Using matched cancer registry records to identify those who later developed lung cancer, they searched for biological signals that appeared years before diagnosis in this group of 48,000 volunteers.
Using machine learning as an experiment, which can spot patterns, they identified 14 proteins that, alongside factors such as age, smoking history and previous lung disease, could predict the development of lung cancer within five years.
Elevated levels of the signature were consistently associated with future lung cancer risk, with components of the signature elevated in one cohort of people who had never smoked at all. Tej Pandya said: “It has been incredible to validate it across eight global datasets with more than 80 collaborators on five continents.”
But, although AI identified the pattern, it took luck and hard work to figure out why this protein signature was important. The luck came because studies by another lab member of mice exposed to pollution hinted that the genes in the signature did not come from cancer cells at all.
Instead, the signature reflects an unhealthy inflammatory state in the lung that appears years before cancer develops. Tej Pandya said it took another two years to turn this into detailed understanding, a distinctive cellular state that emerges when lung tissue is repeatedly damaged. They call these “KAC” cells. Different lung cell types, carrying different mutations, appear to converge on this same state during their journey towards cancer.
Exposure to air pollution increased both the number of KAC cells and the 14-protein signature. Blocking the inflammatory molecule IL-1β in mouse models reduced the number of KAC cells and slowed early tumour development. Follow up experiments showed that components of the signature were induced by IL-1β.
Now the following picture has emerged: pollution promotes inflammation; inflammation expands the KAC population; KAC cells are associated with cancer development; and all three are linked to the blood signature that provides early warning of cancer.
The team also found that blocking IL-1β in mice exposed to pollution reduced the number of KAC cells and slowed early tumour development, suggesting anti-IL-1β drugs could prevent lung cancer in people whose lungs are showing this inflammatory signal.
The signature was also elevated in people who later developed chronic obstructive pulmonary disease (COPD) or idiopathic pulmonary fibrosis, suggesting it may capture a broader inflammatory condition that precedes several lung diseases.
Many age-related illnesses may share common biological roots before they diverge into distinct diseases. If so, inflammation could represent not merely a symptom but a common starting point.
The CANTOS twist
An unexpected connection with heart disease emerged. Nearly a decade ago, a cardiovascular trial called CANTOS tested canakinumab, a drug that blocks the inflammatory molecule IL-1β. Researchers noticed an intriguing side effect: patients receiving the drug seemed less likely to develop lung cancer.

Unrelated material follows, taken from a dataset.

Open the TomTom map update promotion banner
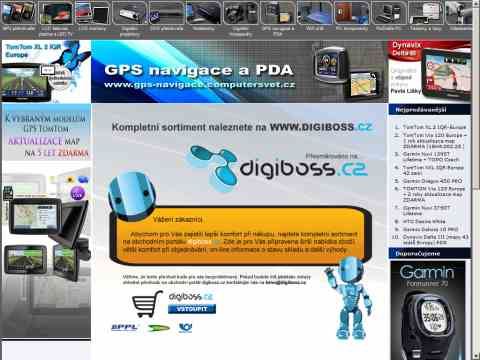The width and height of the screenshot is (480, 360). pos(46,132)

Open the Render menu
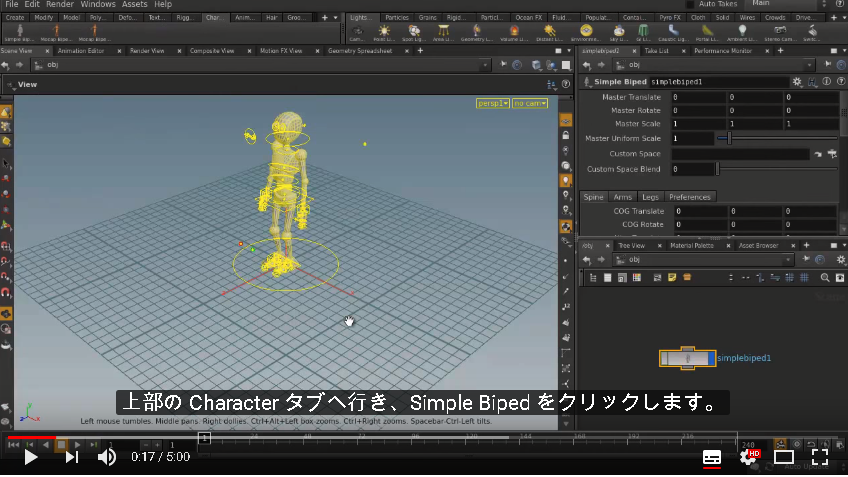[60, 4]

The new study revisited those data: analysing 4,651 participants, the researchers found that the protective effect was concentrated among individuals who already had a high 14-protein signature when entering the trial. In that group, lung cancer risk was almost halved over the five years of the clinical trial.
More importantly, identifying the right patients transformed the economics of prevention. The number of people who would need to be treated to prevent one case of lung cancer fell to 55, a figure comparable to many accepted preventive interventions in cardiovascular medicine.

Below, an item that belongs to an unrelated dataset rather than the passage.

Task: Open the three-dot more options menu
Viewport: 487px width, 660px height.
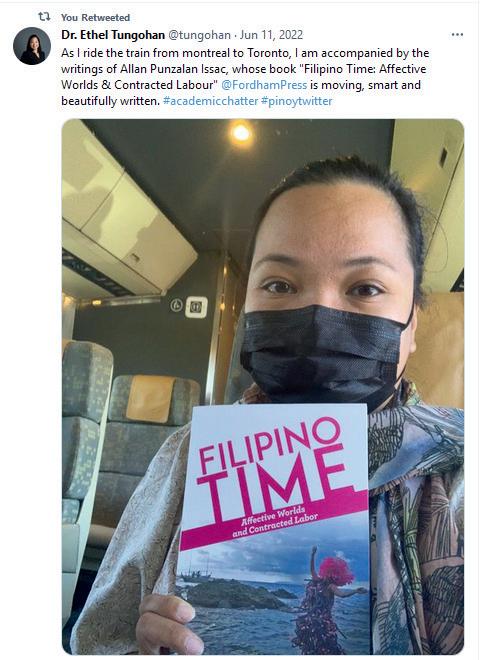Action: tap(457, 35)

“I hope we are approaching a similar moment that cardiology experienced decades ago with statins,” said Tej Pandya. “However, it has not been straightforward because, unlike heart disease, there has not been so much emphasis on prevention in drug trials in oncology.”
He added that the findings could be important in other diseases where chronic, age-related inflammation plays a key role, including heart attacks and strokes.